Dünyanın neresinde olursa olsun infiale yol açacak kadar korkunç bir terör eylemi yaşadık. Ama siyasi polemiklere ve sosyal medya tartışmalarına bakarsanız bu konuda bile sorun yaşadığımız görünüyor.
Kimileri terörü lanetliyormuş gibi yapıp PKK'nın adını anmadan geçiştirme derdinde. PKK-HDP ilişkisinin sorgulanmasının kendi siyasi çıkarlarına aykırı olduğunu düşündüklerinden doğru düzgün bir tepki bile ortaya koyamıyorlar.
Halbuki terör hepimizi ve tüm insanlığı hedef alan bir insanlık suçudur. PKK, Türkiye'nin 40 yıllık belasıdır. Hiçbir mazerete, hiçbir amaya yer bırakmadan hep beraber üzerine gitmemiz gerekir.
Bu köşe yazısını aşağıdaki linke tıklayarak sesli bir şekilde dinleyebilirsiniz
Maalesef bu yapılmadığı gibi bir de buna gerekçe olarak saçma sapan iddialar ortaya saçılıyor. "Çözüm süreci" günlerinden kalma söz ve hikâyeleri gündeme taşıyıp konuyu demagojik bir hale getirmek âdet haline geldi. Üç beş ezber ifade sürekli tekrar ediliyor. Ben burada tek tek bunları dile getirmek istemiyorum. Zaten yeterince tekrar edildi. Fakat bu ifadelerdeki mantıksızlığı konuşmamız lazım.

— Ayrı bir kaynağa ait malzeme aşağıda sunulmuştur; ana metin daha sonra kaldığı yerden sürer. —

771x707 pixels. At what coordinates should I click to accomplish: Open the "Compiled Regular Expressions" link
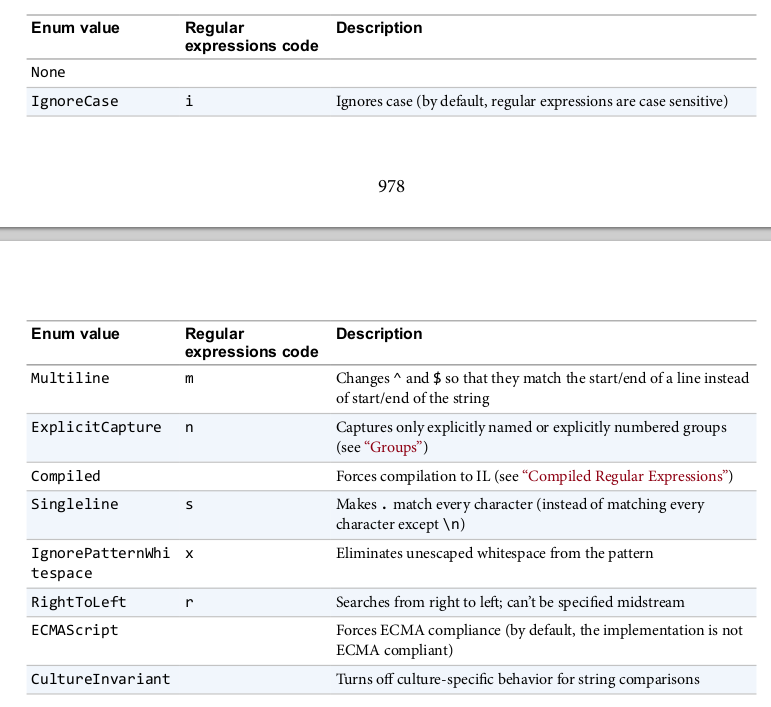626,476
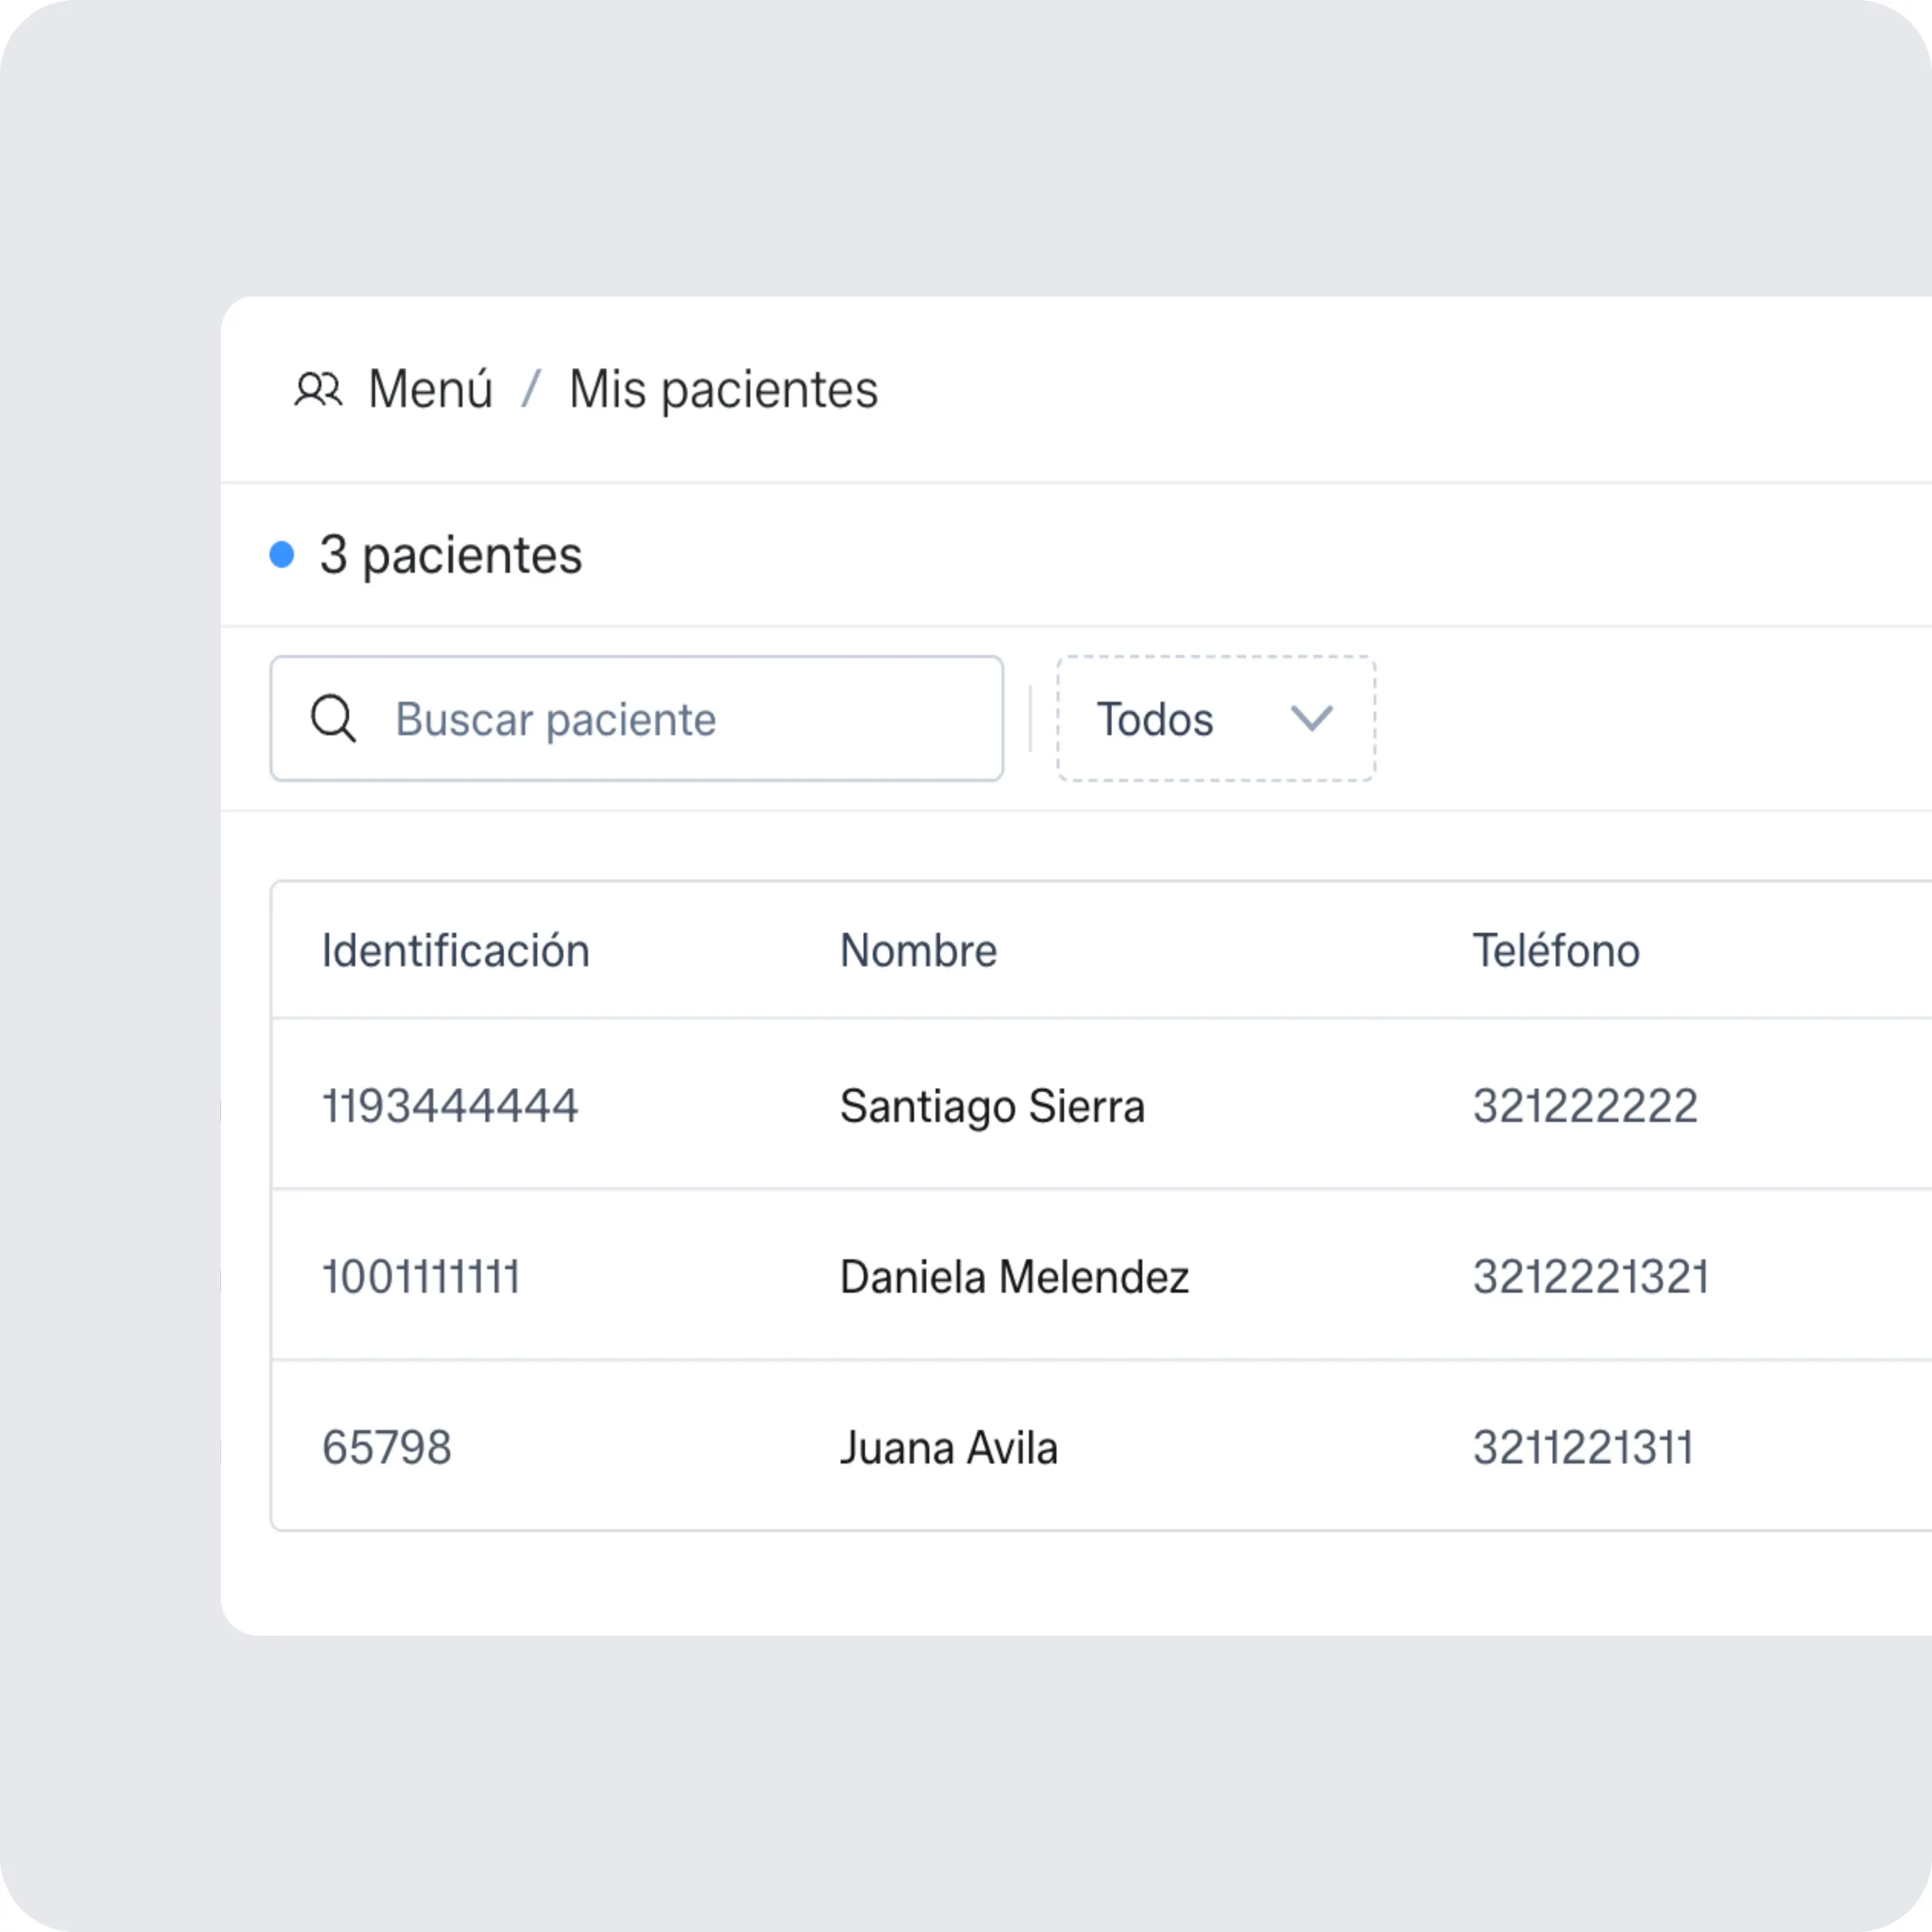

Bu ezberleri dile getirenler eğer çözüm sürecinin ve bu süre zarfında sarf edilen sözlerin ve ortaya konulan uygulamaların bütünüyle yanlış olduğunu düşünüyorsa bugün aynı işleri neden kendileri yapar. Öyle ya! Ortada bir yanlış görüyorsanız en azından siz bu yanlışı tekrar etmeyin.
Eğer yaptığınız işi yanlış görmüyorsanız o zaman işler değişir. Oturup konuşalım. Terörle müzakere farklı bir iştir. Terörle ortaklık farklı bir iş. Öncelikle bu ikisi arasındaki ayrımı yapalım.

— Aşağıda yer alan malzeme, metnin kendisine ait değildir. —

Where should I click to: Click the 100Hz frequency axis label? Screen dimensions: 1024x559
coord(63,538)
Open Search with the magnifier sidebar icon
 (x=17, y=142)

"Çözüm süreci" ile bugün muhalefetin HDP'ye olan yakınlığı arasında dağlar kadar fark var. O tarihlerde Türkiye, devlet olarak bir silahsızlandırma denemesi ortaya koydu. Müzakere, bir mücadele yöntemi olarak kullanıldı. Ülkedeki özgürlük alanlarının genişletilmesi sayesinde terör örgütünün kullandığı propaganda malzemelerini örgütün elinden almayı denedi. Buna rağmen örgüt, silahsızlanmayı bir kenara bırakın daha da azdı. Toplumsal bir ayaklanma denemesine doğru geçiş yaptı.
O tarihlerdeki uygulama bambaşka bir işti. HDP oylarını almaya yönelik değildi. Hatta bu süreç esnasında AK Parti'nin Kürt oyları ciddi anlamda eridi.
Öte taraftan bugün muhalefetin HDP ile olan ilişkisi, terörü silahsızlandırmayla alakalı değil. Aksine PKK çizgisinde siyaset yapan HDP ile seçim ortaklığı yapılıyor.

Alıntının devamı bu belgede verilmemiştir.